Survey number HABS VA-193-B
Building/structure dates: 1817 initial construction
National Register Number: 70000865
Significance: In 1817 Thomas Jefferson surveyed, with his own instruments, the plot of land on which he intended to build the University of Virginia. The plot was sited along the ridge of a low hill running in a generally north-south direction, with the slope of the summit falling slightly to the south. At its highest point he located the Rotunda, the centerpiece of the university. To the south of the Rotunda he projected two parallel rows of buildings. The two wings were separated by an open lawn, and both extensions were unified to the Rotunda by a colonnade running for their entire length. Around this rectangle, about 200 feet wide and about 600 feet long, Jefferson planned his "Academic Village." The sloping crest of the hill was graded into a series of level plots, with each of the flat greens divided by a shallow terrace, the first with a fall of 35 inches and the second with a fall of 46 inches. The arms of the quadrangle - east lawn and west lawn - contained 10 manor houses and 54 student rooms. The mansions, called "The Pavilions," served as lecture halls on the first floor and as residential quarters for the professors on the second floor.
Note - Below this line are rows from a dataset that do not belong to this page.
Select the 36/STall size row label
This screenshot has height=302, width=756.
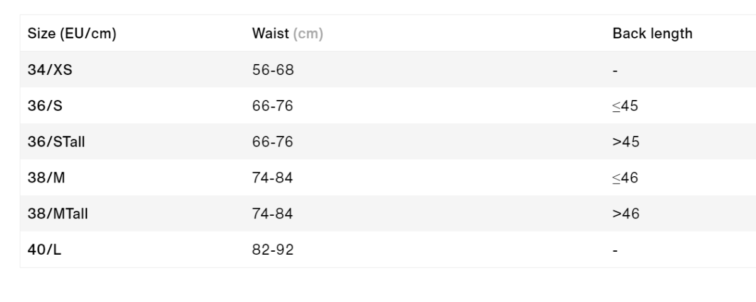click(56, 142)
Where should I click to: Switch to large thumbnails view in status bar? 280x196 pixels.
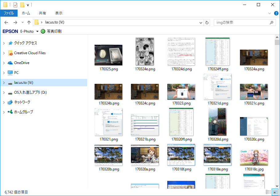click(275, 192)
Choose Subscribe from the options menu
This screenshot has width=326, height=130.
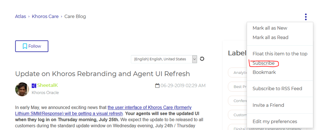click(263, 63)
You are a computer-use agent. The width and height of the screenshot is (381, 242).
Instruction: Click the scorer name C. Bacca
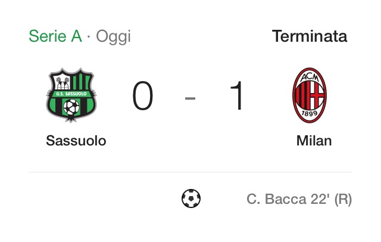(276, 199)

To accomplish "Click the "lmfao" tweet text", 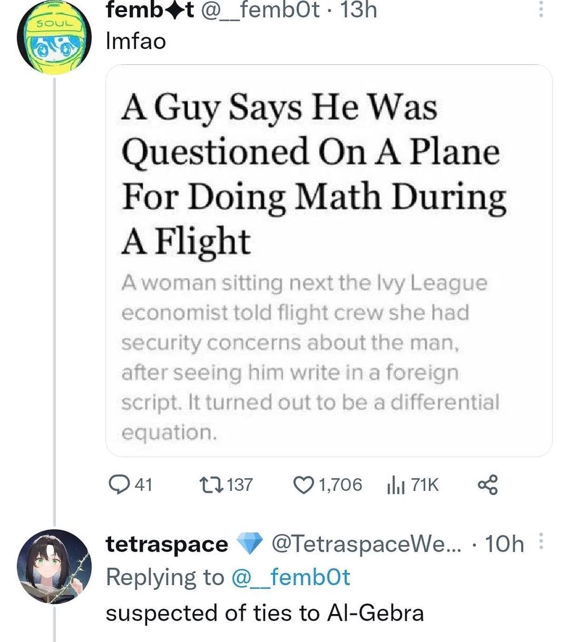I will coord(136,41).
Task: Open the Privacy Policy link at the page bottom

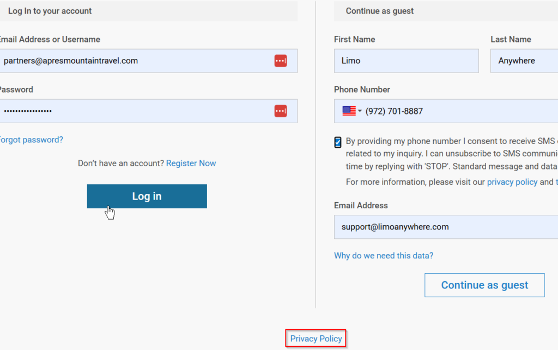Action: (316, 339)
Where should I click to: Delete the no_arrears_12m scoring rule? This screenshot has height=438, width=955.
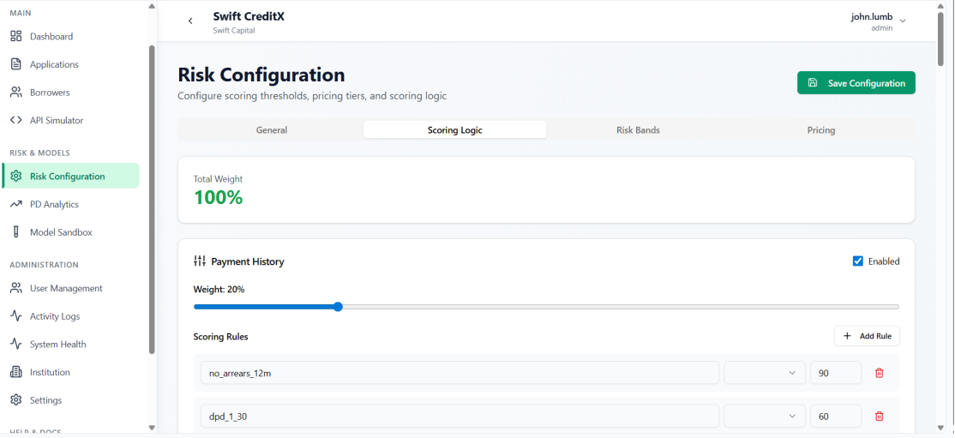pos(879,373)
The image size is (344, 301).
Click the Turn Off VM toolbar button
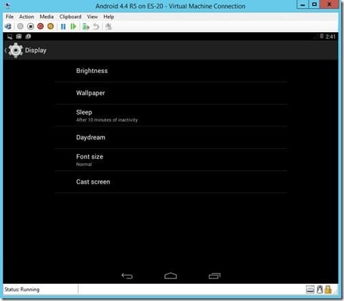pyautogui.click(x=31, y=27)
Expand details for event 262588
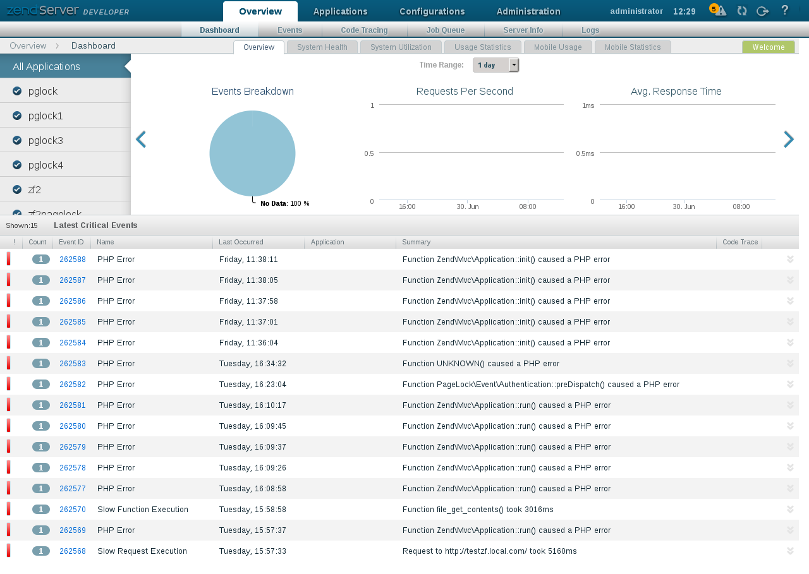Screen dimensions: 809x574 pos(789,259)
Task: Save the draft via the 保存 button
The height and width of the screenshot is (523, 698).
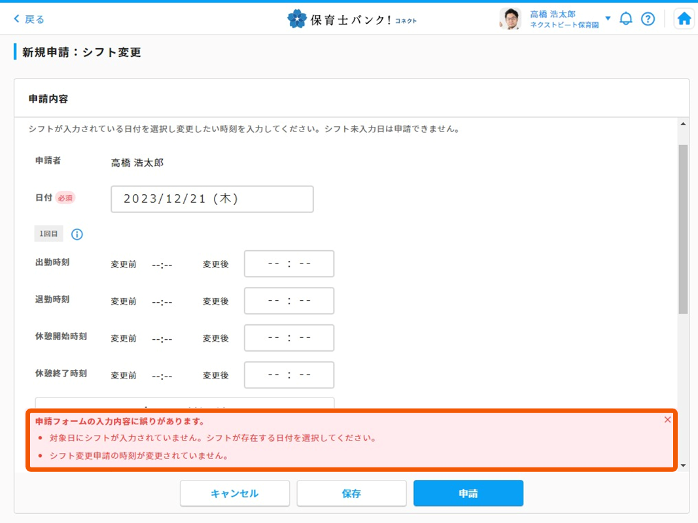Action: tap(351, 493)
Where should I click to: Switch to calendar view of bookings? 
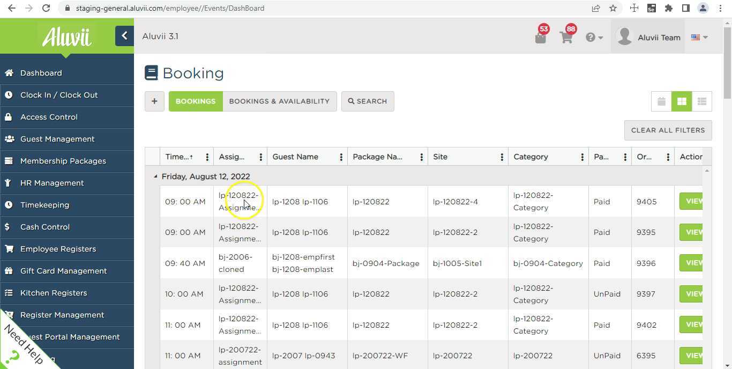pos(661,101)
The student rooms, 13'-9" in depth and 13' in width, are presently used for single occupancy. Double occupancy was the original custom, except for the smaller rooms south of Pavilion VII. These quarters, only 10'-8" in width, have been referred to, since the founding of the school, as "Bachelors' Row." All the rooms, except No. 50, have wood-burning fireplaces. In planning for the 10 Pavilions, Jefferson wrote that they should, "...exhibit models in architecture of the purest forms of antiquity, furnishing to the student examples of the precepts he will be taught in that art." The Pavilions, built as he conceived them, have been compared to a chess set carved by a master hand, each piece reflecting a single imagination but each piece stating an independent theme. For his working dimensions he turned to the various architectural copybooks he had imported from Europe and England many years before.
Jefferson, Pres. Thomas
Berry, Paul, Delineator
Historic American Buildings Survey (Library of Congress)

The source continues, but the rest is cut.